自分の場合は素養の低さもあって(2)はそんなに重視しておらず、すぐに(3)のフェーズへ移行します。これはどうでしょうね、みんな考えているのか。日本マンガの神様的存在の手塚治虫氏は事あるごとに「ボクにもできるよ」と言っていたそうですから、絵を描く人の多くは考えている点かなと思います。


で、ここからが本題です。すみません長々と。


最近ものすごく衝撃を受けた絵を Twitter でみました。こちらです。



プロフィールと過去のツイートを読む限り「てけりり先生」という方はずっと絵に苦手意識を持っていて、最近になって本気で上達しようと取り組み始めたようです。毎回アドバイスも求めていて、他の方からの助言を真摯に受けとめている印象を受けます。この絵は挑戦開始から28日目の絵です。

めちゃくちゃ上手い。先述の(3)自分には描けない絵です。本人のコメントにも書いてあるとおり「ダイナミック」で「絵の内容が十分に伝わる」内容です。本人が描きたいと思っているものをちゃんと具現化できる能力が凄まじいのです。心底うらやましい。

そして当ツイートの改善点の項目を読んで、自分は複雑な気持ちになりました。てけりり先生ご本人はパースのおかしさに気づいており、そこを直したがっているのです。「なんでだよ、最高に良い絵じゃん。勿体ないなー。」と思わず叫びたくなります。

恐らく自分が同じ状況に置かれたら、ちゃんとパースの取れた絵を描きたいと同じように思ったはずです。しかしその技術を学んだが最後、もうこのような絵を描くことはできなくなります、少なくとも自分は。
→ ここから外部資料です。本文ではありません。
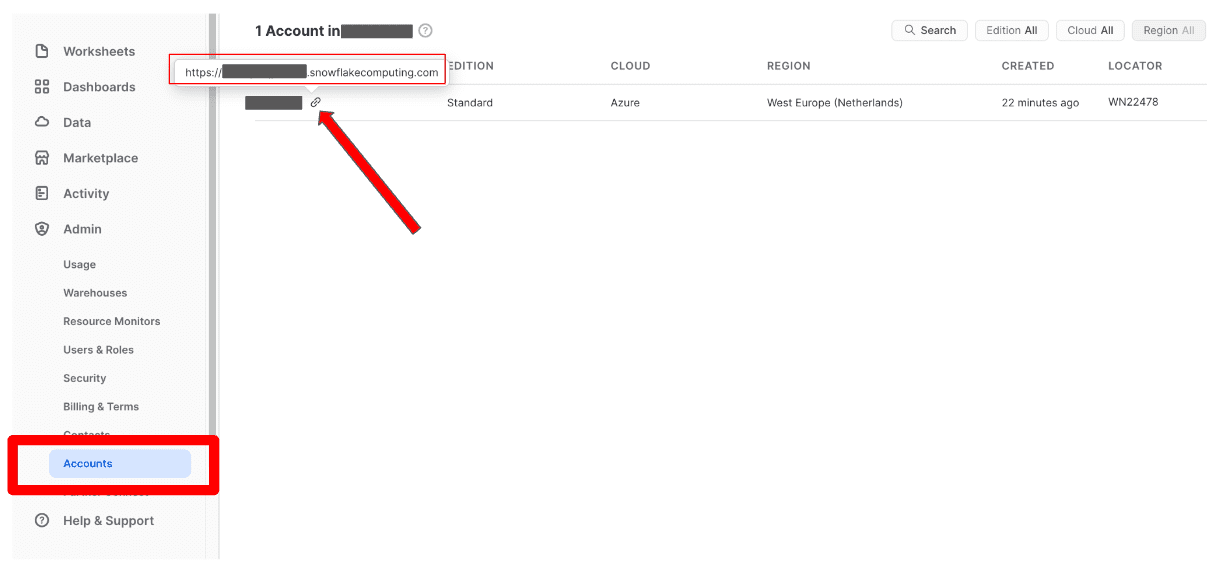Click the Marketplace storefront icon
1219x565 pixels.
click(x=42, y=158)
学ぶことでそれ以前の感覚を失うということもあって、絵に関してはそれが如実に表れやすいものです。だから小さな子供が描く絵はすごい、と言われるのです。

で、絵画の技法を学んでしまうことでこの絵が描けなくなってしまうのではないかと不安になる一方、ご本人からしたら先述の(1)のような高クオリティを目指しているであろうわけで、それが達成できたほうが喜ばしいに決まっていますから、本当にヤキモキしてしまって。いや、本当に余計なお世話なのですが。
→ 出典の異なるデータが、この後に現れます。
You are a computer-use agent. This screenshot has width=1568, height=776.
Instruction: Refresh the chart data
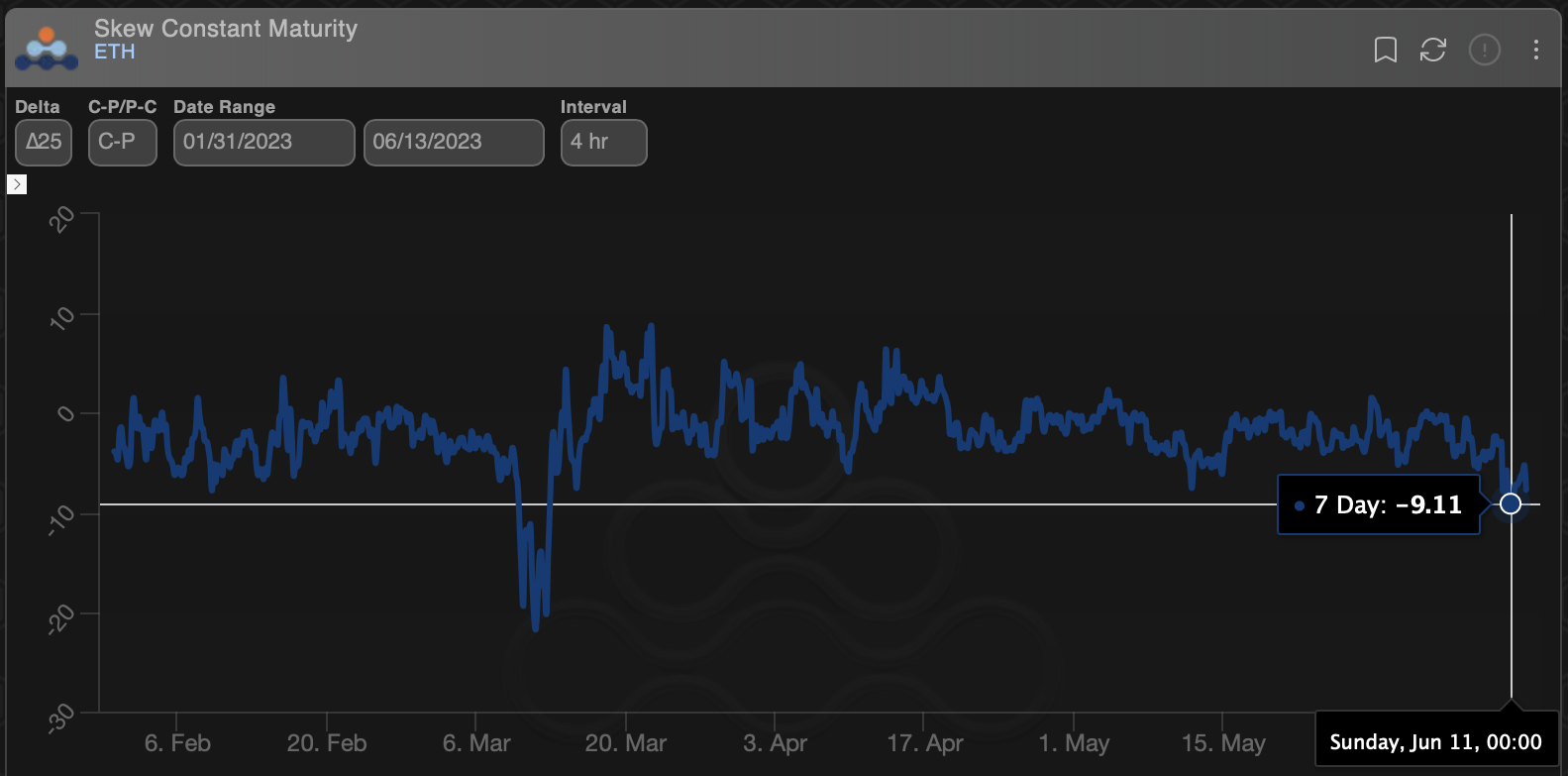1433,50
ただ、センスは失われるものではないので技術的な上達後もすごい絵を描くであろうことは想像に難くないです。てけりり先生がバズる日は遠くないと思っています。

以上は個人的に感じたことで、人によって絵を「うまいなー」「下手だなー」と思う感覚は違います。正解は無い。のでてけりり先生には望むように上達していただきたいし、自分の場合は才能の塊のような絵は描けないので、商品になりそうな絵を目指して努力するしかないなと思った次第です。